Function Color Theory

Whexy /

December 25, 2021

In 2015, renowned programmer Bob Nystrom published an article "What Color is Your Function" on his blog, which was thought-provoking and sparked intense discussion within the industry. Six years have passed, and it remains evergreen in programming language forums.

Original article: What Color is Your Function? I must warn you that the original is very long, requires high programming fundamentals, and is full of English puns. I strongly recommend reading my "vernacular analysis" first, then savoring the subtleties of the original.

Disclaimer

This article is not a translation of the original. I've added many code examples to demonstrate the author's ideas. In the latter half of the article, I've added some content regarding the state of languages in 2021. Most interestingly, this article wonderfully intersects with my series "Deep Dive into Memory Management." In the final "Call Stack vs Event Loop" section, I've departed from the author's manuscript to add some of my own thoughts.

A New Language

To avoid offending specific language enthusiast groups, the author invented a new language. Don't panic - it reads like pseudocode: parentheses, semicolons, and keywords like if and while.

function thisIsAFunction() {
  return "It's Awesome!";
}

This new language naturally supports modern language features like higher-order functions. Higher-order functions allow functions as parameters. For example, in the following code, predicate is a lower-order function returning a boolean value, and the higher-order function filter accepts it as a parameter.

// predicate is a lower-order function passed as parameter to filter.
function filter(arr, predicate) {
  var result = [];
  for (var i = 0; i < arr.length; i++) {
    if (predicate(arr[i])) result.push(arr[i]);
  }
  return result;
}

// For example, we use positive function to check if a value is positive.
let positive = x => x > 0;
// Then we pass positive to filter
filter([-1, 0, 1], positive);
// The final result is [1, ]

Friends, higher-order functions are so satisfying to write. Over time, we'll stuff our programs full of higher-order functions.

// For example, I start using higher-order functions to write testing frameworks
describe("An Apple", function () {
  it("ain't no orange", function () {
    expect("Apple").not.toBe("Orange");
  });
});

// Or, I start using higher-order functions to write compilers
tokens.match(TOKEN.LEFT_BRACKET, function (token) {
  // Parse array sequence
  tokens.consume(TOKEN.RIGHT_BRACKET);
});

After going overboard, I start writing functions that return functions (wrappers), some chained calls. I love iterator().filter().map().collect() - this way my code has none of those rookie for and while loops.

Function Colors

That was just the tutorial village. This new language looks no different from JavaScript/Python. We're about to encounter the first Boss. Now the rule is: Every function has a color - either red or blue. Whether named functions or anonymous functions must follow this rule.

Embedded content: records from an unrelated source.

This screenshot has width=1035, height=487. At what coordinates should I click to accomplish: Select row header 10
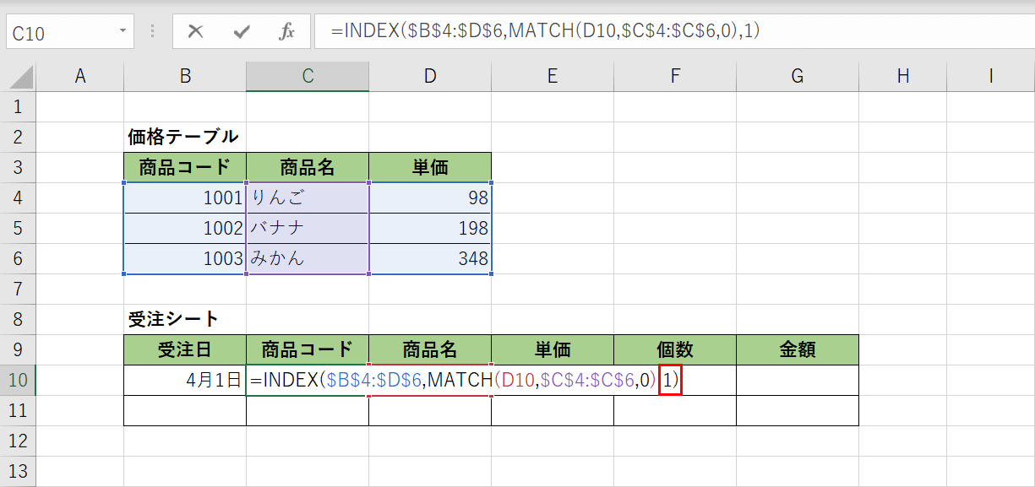(x=19, y=381)
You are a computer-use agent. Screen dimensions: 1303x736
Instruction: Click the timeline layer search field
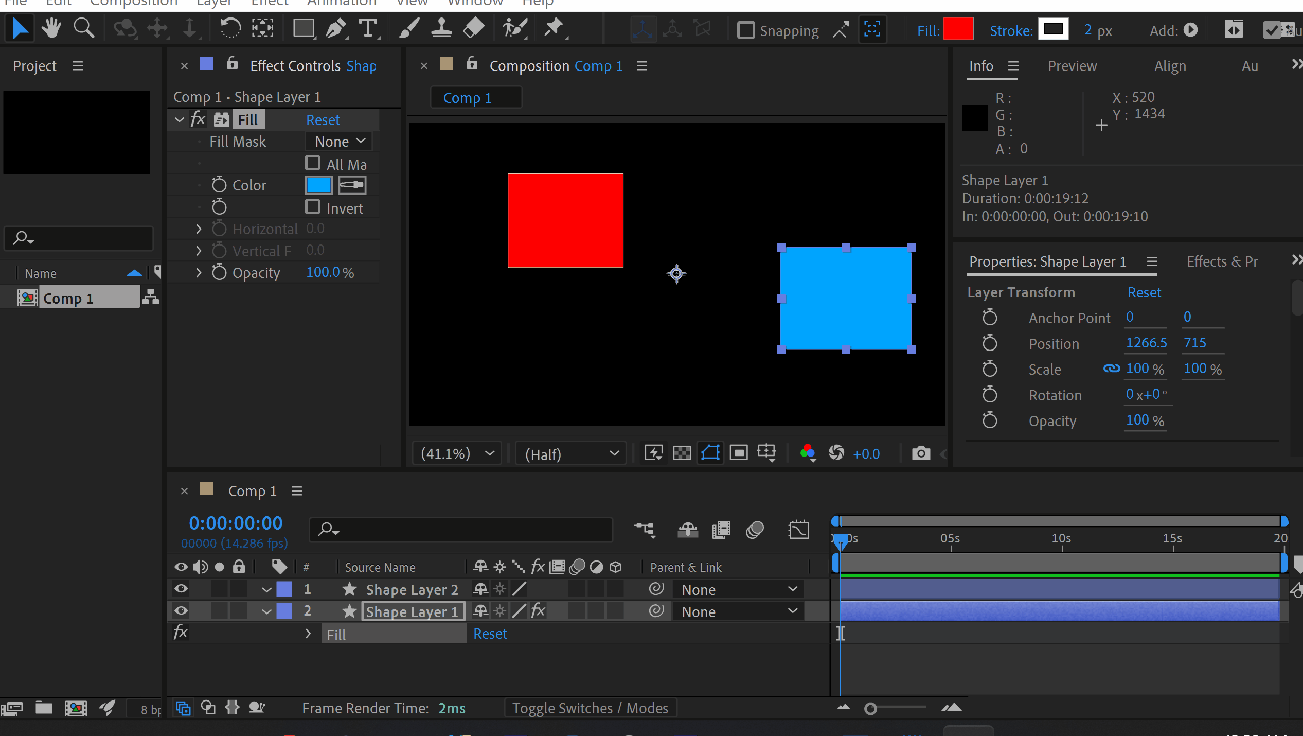[460, 529]
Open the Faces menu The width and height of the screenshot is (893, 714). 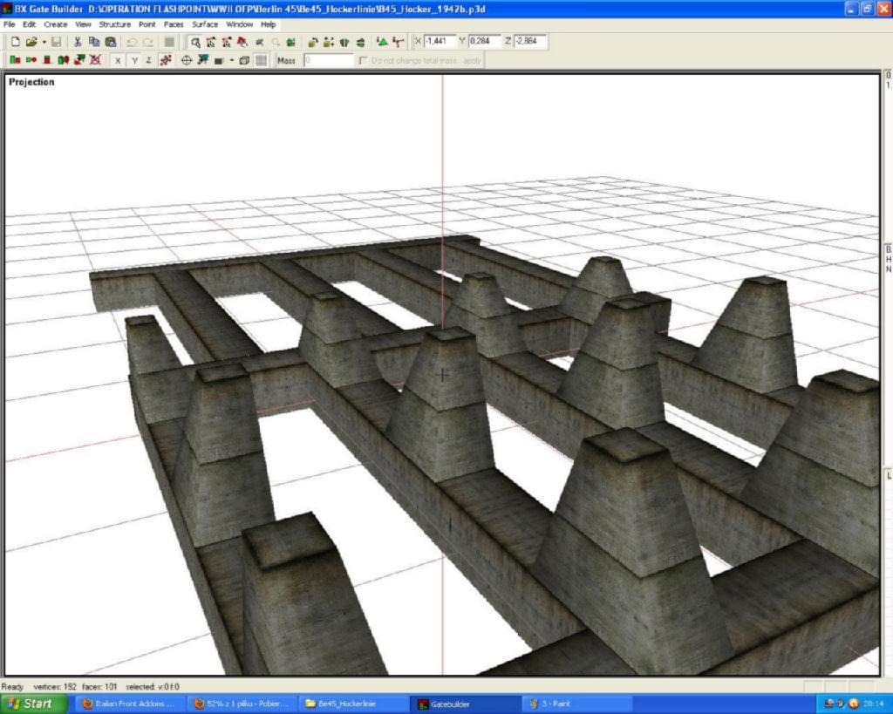[174, 24]
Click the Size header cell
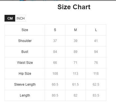This screenshot has height=103, width=116. (x=25, y=30)
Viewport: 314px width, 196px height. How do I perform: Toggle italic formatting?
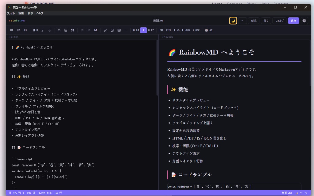(42, 30)
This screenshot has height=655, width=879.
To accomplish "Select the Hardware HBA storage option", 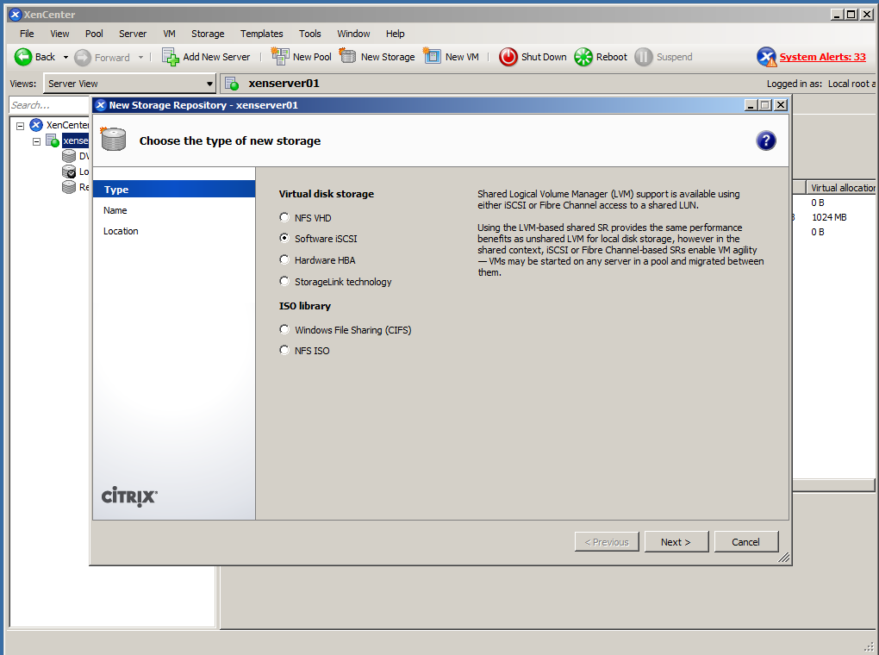I will click(x=285, y=260).
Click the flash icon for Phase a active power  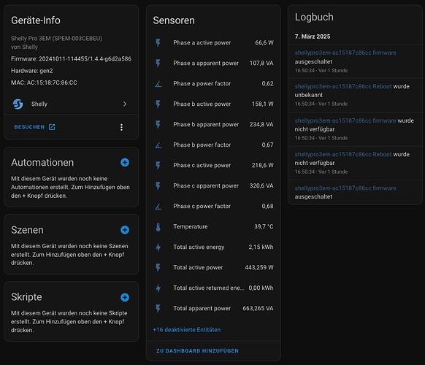[x=158, y=43]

Anonymous functions... I heard you prefer calling them "closures" or "lambdas".

Now we can't use function to define functions anymore, only red function and blue function keywords to explicitly specify function colors.

blue function doSometingBlue() {
  // This is a blue function
}
red function doSomethingRed() {
  // This is a red function
}

There are no colorless functions! If you want to define a function, you must choose a color!

The author ruthlessly added four more annoying rules:

When calling functions, you must also add the corresponding color after parentheses.

doSomethingBlue()blue; // Call blue function
doSomethingRed()red; // Call red function

Red functions can only be called within red functions; blue functions cannot call red functions.

// This is a red function
red function doSomethingRed() {
  doSomethingBlue()blue; // Can call blue functions
  doSomeRedThing()red; // Can also call red functions
}

// This is a blue function
blue function doSomethingBlue() {
  doSomethingBlue()blue; // Can only call blue functions
}

Red functions are expensive. Each red function call costs programmers $100 in tax.
Some core library functions (like network requests) are red.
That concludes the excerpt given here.